» Tugas yang Dikerjakan
**A.** Jawab pertanyaan berikut berdasarkan teks tentang nelayan Maluku:
(i) Berapa persentase yang disebut untuk Maluku?
(ii) Maluku masuk ke WPP nomor berapa?
(iii) Nomor dan tahun berapa Permen KP yang mengatur nelayan andon?
**B.** Tuliskan ulang persis bagian teks tentang nelayan Maluku, dari "Tahun 2021, penduduk" sampai "kantong kemiskinan terbesar.".

» Teks Halaman
- - -

Tahun 2021, penduduk miskin di wilayah pesisir Indonesia mencapai 1,3 juta jiwa atau sekitar 12,5 % dari total penduduk miskin nasional. Maluku berada di atas rata-rata dengan 16,4 %. Fakta ini menunjukkan adanya paradoks besar: daerah penghasil utama ikan justru menjadi salah satu kantong kemiskinan terbesar.
Kuasa Regulasi yang Mengorbankan Nelayan Kecil
Dalam UU No. 45 Tahun 2009 tentang Perikanan, pemerintah menetapkan pembagian Wilayah Pengelolaan Perikanan (WPPNRI). Maluku termasuk dalam WPP 714 (Laut Banda dan sekitarnya). Regulasi turunan melalui berbagai Permen KP tampak ideal di atas kertas: mengatur kuota tangkap, izin operasi kapal, hingga keberlanjutan stok ikan.
Namun, di lapangan, regulasi ini justru meminggirkan nelayan tradisional. Skema Penangkapan Ikan Terukur (PIT) yang diperkenalkan pemerintah dengan sistem kuota dianggap “modern” dan “berkelanjutan”. Tapi faktanya, kuota justru disapu habis oleh kapal-kapal besar dari luar Maluku. Nelayan lokal dengan kapal 5–10 GT hanya bisa menonton, tersingkir di lautnya sendiri.
Nelayan Andon: Legalitas untuk Menjajah Laut Maluku
Masalah lain adalah regulasi nelayan andon melalui Permen KP No. 36 Tahun 2023. Aturan ini memberi izin kapal dari Sulawesi, Jawa, dan daerah lain masuk ke perairan Maluku. Hasilnya, ruang tangkap nelayan lokal direbut habis-habisan.
Padahal bagi orang Maluku, laut bukan sekadar ruang ekonomi, melainkan bagian dari identitas dan kearifan lokal. Sistem sasi laut, hak ulayat pesisir, dan petuanan adat sudah ada jauh sebelum republik ini lahir. Namun semua itu diabaikan, seolah hanya regulasi pusat yang punya legitimasi.
Akibatnya, konflik di laut kerap terjadi. Nelayan lokal dengan perahu kayu dan jaring sederhana jelas tak mampu bersaing melawan kapal modern yang membawa jaring besar dan teknologi canggih.

- - -

» Data yang Diberikan
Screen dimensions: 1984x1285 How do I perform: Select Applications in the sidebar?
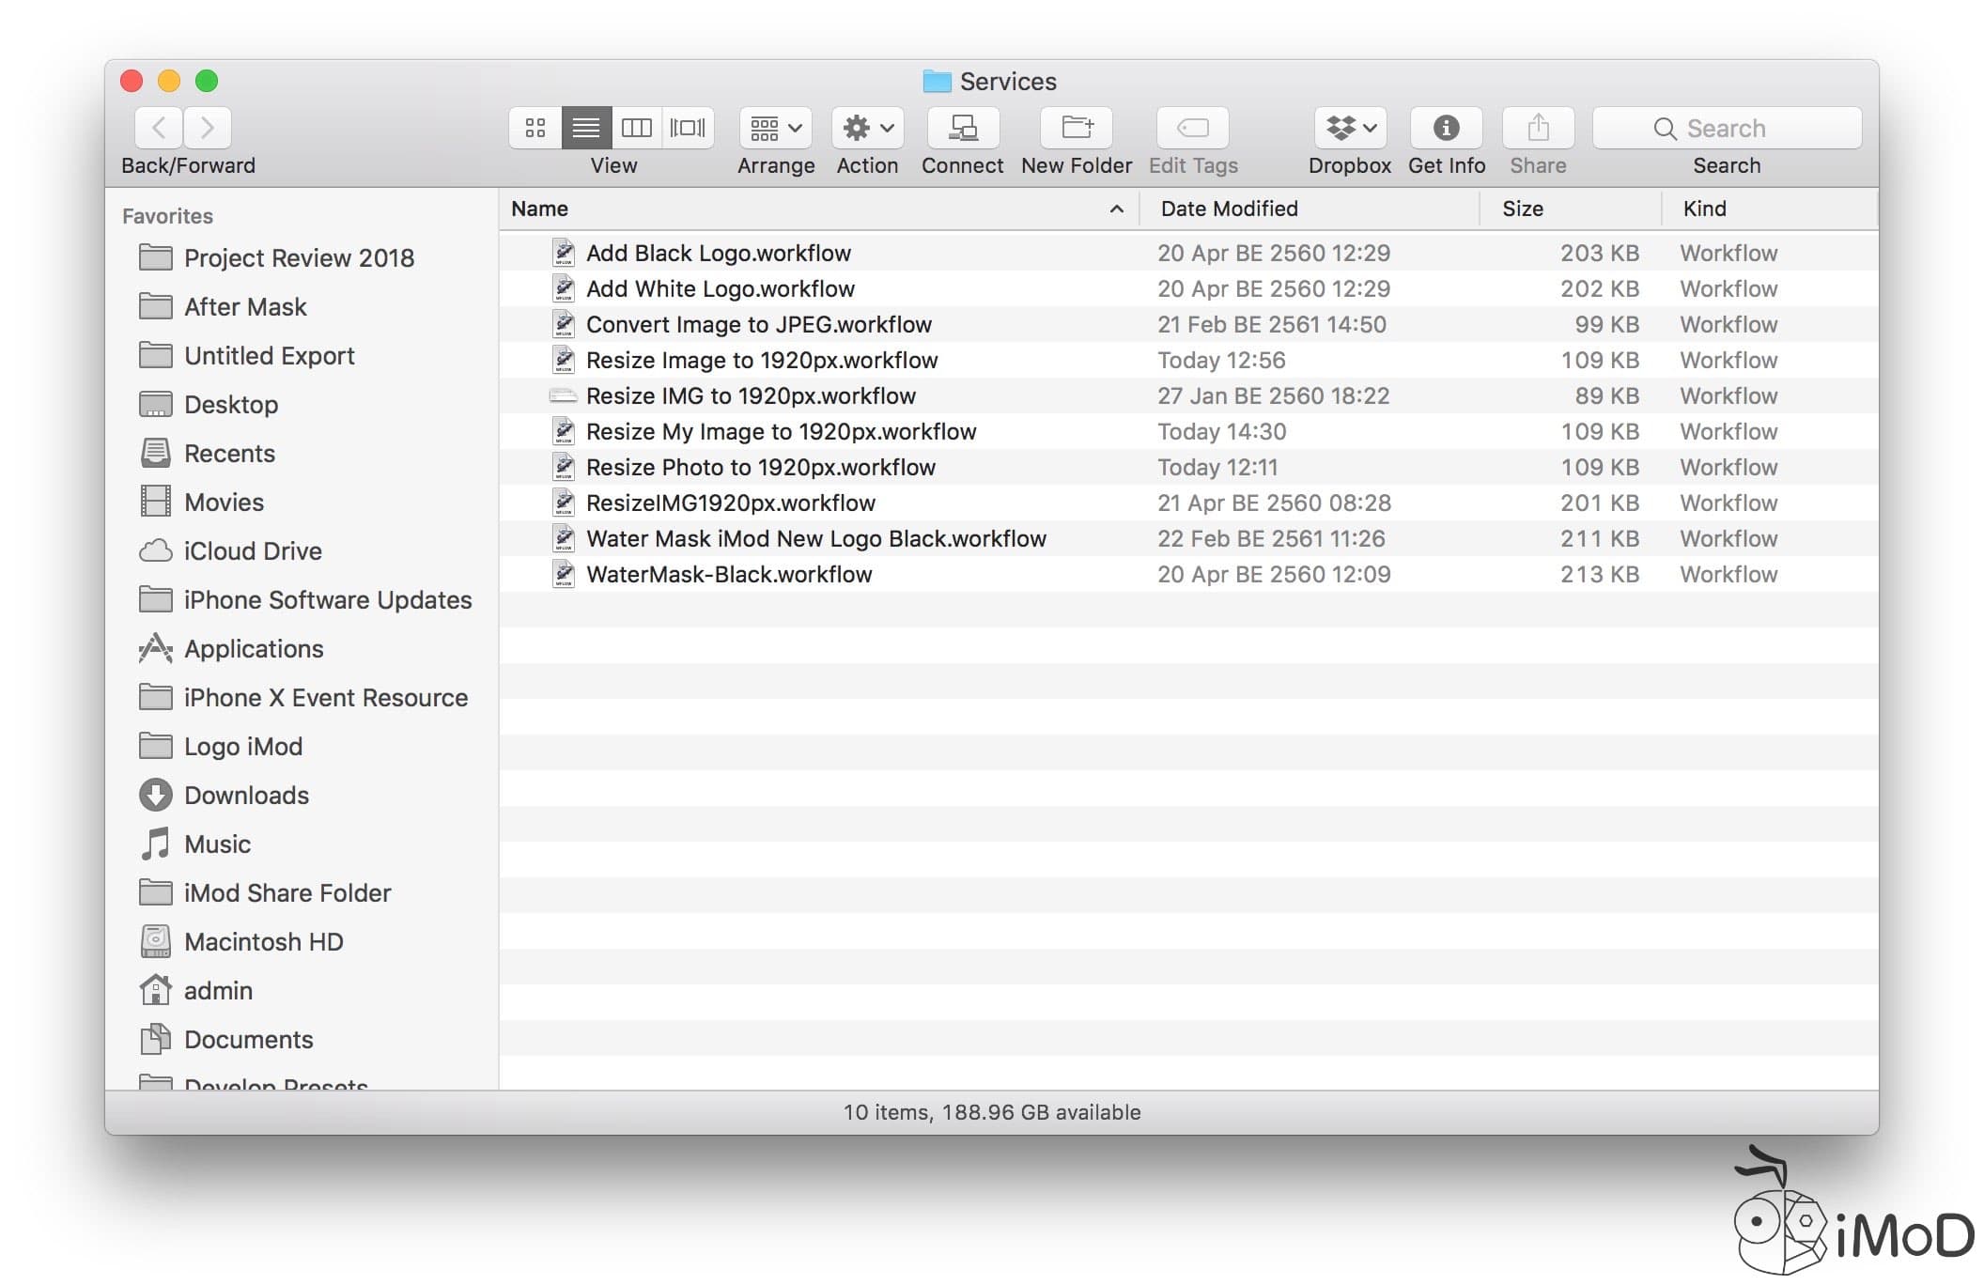click(254, 648)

- - -

» Jawaban Tertulis
**A.**
(i) 16,4 %
(ii) WPP 714 (Laut Banda dan sekitarnya)
(iii) Permen KP No. 36 Tahun 2023

**B.**
Tahun 2021, penduduk miskin di wilayah pesisir Indonesia mencapai 1,3 juta jiwa atau sekitar 12,5 % dari total penduduk miskin nasional. Maluku berada di atas rata-rata dengan 16,4 %. Fakta ini menunjukkan adanya paradoks besar: daerah penghasil utama ikan justru menjadi salah satu kantong kemiskinan terbesar.